_DATASET CONTENT_.
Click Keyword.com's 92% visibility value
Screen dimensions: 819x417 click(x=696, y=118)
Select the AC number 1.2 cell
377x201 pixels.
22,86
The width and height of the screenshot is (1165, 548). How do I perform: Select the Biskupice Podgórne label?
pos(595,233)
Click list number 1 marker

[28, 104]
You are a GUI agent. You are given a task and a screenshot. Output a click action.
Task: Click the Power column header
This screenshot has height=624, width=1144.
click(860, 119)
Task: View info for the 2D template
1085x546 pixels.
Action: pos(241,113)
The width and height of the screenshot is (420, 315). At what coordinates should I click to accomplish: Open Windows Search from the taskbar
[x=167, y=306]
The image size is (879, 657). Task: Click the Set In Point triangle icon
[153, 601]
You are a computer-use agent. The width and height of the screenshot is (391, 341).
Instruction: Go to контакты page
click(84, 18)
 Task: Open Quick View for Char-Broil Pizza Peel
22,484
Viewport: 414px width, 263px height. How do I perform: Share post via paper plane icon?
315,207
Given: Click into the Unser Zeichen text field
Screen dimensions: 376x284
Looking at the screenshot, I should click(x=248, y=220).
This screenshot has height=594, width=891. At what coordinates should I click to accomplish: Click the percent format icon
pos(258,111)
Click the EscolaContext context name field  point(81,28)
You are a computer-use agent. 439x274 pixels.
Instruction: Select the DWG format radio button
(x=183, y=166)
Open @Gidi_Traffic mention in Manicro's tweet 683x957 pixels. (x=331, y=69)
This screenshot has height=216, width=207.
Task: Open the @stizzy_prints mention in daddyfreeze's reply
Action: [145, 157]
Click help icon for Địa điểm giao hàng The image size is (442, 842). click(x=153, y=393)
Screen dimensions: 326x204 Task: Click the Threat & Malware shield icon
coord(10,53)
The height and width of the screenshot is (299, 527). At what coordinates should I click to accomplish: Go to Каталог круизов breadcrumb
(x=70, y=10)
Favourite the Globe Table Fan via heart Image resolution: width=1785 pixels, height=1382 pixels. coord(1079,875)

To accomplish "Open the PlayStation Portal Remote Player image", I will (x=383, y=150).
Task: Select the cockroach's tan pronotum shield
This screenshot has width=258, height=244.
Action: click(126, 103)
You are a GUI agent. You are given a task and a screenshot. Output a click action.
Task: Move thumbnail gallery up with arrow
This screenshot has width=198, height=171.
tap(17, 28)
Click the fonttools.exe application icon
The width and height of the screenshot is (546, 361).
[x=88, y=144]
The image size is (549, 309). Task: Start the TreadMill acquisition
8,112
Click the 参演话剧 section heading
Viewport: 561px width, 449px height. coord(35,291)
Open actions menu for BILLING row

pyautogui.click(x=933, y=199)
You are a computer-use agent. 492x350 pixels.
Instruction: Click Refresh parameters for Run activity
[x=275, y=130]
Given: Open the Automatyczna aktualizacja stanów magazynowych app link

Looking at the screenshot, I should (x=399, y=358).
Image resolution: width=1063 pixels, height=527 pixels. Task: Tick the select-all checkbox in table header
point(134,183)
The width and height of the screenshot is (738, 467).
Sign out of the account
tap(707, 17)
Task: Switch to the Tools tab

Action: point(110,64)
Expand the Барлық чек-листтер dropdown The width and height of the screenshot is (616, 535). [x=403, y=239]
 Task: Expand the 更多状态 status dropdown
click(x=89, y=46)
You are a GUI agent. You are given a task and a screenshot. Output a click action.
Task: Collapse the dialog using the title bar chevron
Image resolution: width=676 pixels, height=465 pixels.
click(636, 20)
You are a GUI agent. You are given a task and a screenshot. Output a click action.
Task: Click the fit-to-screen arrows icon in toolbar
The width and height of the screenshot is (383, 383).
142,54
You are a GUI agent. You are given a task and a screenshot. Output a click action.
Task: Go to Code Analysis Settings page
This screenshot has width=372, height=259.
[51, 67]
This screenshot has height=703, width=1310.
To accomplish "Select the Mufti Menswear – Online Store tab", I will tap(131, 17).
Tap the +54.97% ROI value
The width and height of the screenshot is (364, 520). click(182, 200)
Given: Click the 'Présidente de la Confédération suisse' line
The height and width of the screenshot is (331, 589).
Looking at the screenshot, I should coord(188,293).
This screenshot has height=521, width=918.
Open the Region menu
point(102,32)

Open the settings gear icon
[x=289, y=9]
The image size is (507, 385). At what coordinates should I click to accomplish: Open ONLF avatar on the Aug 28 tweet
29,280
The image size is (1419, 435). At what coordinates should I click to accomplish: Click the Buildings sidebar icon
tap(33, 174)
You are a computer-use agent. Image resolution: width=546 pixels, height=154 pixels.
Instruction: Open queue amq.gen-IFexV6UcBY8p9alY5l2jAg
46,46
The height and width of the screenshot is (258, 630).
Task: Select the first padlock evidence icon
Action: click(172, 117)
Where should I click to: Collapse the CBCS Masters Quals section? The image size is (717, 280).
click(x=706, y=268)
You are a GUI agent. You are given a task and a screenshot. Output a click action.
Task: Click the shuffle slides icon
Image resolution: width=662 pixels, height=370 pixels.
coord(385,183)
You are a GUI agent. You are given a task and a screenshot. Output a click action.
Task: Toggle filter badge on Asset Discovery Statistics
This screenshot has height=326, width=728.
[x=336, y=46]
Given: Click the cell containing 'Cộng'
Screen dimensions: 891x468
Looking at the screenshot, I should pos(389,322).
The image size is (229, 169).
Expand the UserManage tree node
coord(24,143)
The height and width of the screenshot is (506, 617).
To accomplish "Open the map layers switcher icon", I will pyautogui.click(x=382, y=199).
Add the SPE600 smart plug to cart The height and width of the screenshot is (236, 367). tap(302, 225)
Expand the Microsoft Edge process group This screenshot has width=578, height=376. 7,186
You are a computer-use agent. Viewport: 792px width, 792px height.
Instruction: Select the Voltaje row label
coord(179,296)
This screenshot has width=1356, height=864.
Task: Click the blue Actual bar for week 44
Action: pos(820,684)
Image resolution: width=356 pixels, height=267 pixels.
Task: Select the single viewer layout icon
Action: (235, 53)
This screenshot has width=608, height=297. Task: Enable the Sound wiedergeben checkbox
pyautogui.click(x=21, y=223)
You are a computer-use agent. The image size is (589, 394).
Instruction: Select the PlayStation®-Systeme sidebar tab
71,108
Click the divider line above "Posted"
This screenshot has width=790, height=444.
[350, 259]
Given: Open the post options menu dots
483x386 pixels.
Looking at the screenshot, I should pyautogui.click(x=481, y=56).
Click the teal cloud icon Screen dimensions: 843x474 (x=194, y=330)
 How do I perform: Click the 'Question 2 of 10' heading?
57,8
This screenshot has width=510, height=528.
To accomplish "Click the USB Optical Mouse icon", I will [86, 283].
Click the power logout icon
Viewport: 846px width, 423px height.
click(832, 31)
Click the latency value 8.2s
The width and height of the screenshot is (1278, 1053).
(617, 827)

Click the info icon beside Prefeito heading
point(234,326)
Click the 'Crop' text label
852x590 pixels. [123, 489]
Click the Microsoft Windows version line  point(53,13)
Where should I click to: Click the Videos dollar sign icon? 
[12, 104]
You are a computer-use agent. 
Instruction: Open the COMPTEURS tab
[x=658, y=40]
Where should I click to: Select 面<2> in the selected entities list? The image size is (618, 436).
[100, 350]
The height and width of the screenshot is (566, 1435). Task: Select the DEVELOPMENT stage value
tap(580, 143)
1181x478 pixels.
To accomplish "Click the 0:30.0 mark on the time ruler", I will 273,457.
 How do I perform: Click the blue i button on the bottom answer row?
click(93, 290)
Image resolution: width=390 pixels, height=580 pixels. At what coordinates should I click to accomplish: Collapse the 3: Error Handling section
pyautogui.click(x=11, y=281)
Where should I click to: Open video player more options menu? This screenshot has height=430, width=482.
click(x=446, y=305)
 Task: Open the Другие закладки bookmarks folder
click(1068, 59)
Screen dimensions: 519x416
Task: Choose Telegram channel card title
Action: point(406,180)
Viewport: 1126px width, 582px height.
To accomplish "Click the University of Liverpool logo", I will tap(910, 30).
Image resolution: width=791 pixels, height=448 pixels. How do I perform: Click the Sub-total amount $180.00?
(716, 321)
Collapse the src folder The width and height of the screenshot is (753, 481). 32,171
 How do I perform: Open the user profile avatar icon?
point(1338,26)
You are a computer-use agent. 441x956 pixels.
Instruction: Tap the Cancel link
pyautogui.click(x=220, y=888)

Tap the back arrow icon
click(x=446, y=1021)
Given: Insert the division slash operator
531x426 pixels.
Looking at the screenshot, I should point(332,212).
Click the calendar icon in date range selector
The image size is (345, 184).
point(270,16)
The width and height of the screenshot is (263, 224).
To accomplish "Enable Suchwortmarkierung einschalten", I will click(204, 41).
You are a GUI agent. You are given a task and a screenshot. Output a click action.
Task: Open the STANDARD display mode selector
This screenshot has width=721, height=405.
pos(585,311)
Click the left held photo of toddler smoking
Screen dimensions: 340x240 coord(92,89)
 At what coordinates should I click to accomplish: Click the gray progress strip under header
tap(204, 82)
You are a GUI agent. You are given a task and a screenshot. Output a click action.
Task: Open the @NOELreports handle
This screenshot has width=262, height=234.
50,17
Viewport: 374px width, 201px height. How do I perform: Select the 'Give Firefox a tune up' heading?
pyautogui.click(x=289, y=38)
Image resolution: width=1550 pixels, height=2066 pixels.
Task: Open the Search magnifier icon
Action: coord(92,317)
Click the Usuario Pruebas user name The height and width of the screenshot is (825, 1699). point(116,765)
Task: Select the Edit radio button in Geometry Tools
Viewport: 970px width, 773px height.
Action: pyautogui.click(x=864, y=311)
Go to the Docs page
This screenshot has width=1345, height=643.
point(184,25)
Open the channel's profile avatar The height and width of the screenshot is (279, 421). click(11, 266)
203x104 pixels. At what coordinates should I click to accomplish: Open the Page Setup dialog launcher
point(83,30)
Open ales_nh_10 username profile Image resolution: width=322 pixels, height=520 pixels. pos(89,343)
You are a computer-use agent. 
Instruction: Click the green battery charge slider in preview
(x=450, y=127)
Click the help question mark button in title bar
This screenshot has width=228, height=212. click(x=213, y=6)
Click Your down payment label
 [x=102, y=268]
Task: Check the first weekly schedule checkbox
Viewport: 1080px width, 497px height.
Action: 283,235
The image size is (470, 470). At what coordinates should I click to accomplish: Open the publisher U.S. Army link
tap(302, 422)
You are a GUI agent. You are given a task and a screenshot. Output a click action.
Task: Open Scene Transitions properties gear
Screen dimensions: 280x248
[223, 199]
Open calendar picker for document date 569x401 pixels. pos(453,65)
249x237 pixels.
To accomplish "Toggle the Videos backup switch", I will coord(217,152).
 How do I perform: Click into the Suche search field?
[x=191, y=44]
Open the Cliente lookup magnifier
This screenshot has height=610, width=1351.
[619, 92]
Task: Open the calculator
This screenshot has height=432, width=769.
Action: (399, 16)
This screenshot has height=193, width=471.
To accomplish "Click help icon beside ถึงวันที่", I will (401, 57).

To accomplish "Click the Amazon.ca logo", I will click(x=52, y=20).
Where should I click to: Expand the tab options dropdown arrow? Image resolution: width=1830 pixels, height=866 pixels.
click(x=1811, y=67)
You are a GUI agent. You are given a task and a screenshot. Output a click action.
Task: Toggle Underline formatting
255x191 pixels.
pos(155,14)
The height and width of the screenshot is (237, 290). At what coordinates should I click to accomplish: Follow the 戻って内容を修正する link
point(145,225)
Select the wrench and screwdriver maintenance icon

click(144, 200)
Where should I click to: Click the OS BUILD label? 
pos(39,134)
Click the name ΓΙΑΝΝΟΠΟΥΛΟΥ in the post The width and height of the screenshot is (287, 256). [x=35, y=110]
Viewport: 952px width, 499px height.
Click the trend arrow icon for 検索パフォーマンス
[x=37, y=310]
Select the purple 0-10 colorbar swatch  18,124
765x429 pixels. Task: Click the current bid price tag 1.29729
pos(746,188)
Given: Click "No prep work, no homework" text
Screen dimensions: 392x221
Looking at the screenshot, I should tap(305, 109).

_YOUR GOAL_. Retype, exactly and only, the lines running from the one with "Click the trend arrow icon for 検索パフォーマンス" through the final line of the listing above.

_RESULT_.
Click the trend arrow icon for 検索パフォーマンス
[x=37, y=310]
Select the purple 0-10 colorbar swatch  18,124
765x429 pixels. Task: Click the current bid price tag 1.29729
pos(746,188)
Given: Click "No prep work, no homework" text
Screen dimensions: 392x221
Looking at the screenshot, I should tap(305, 109).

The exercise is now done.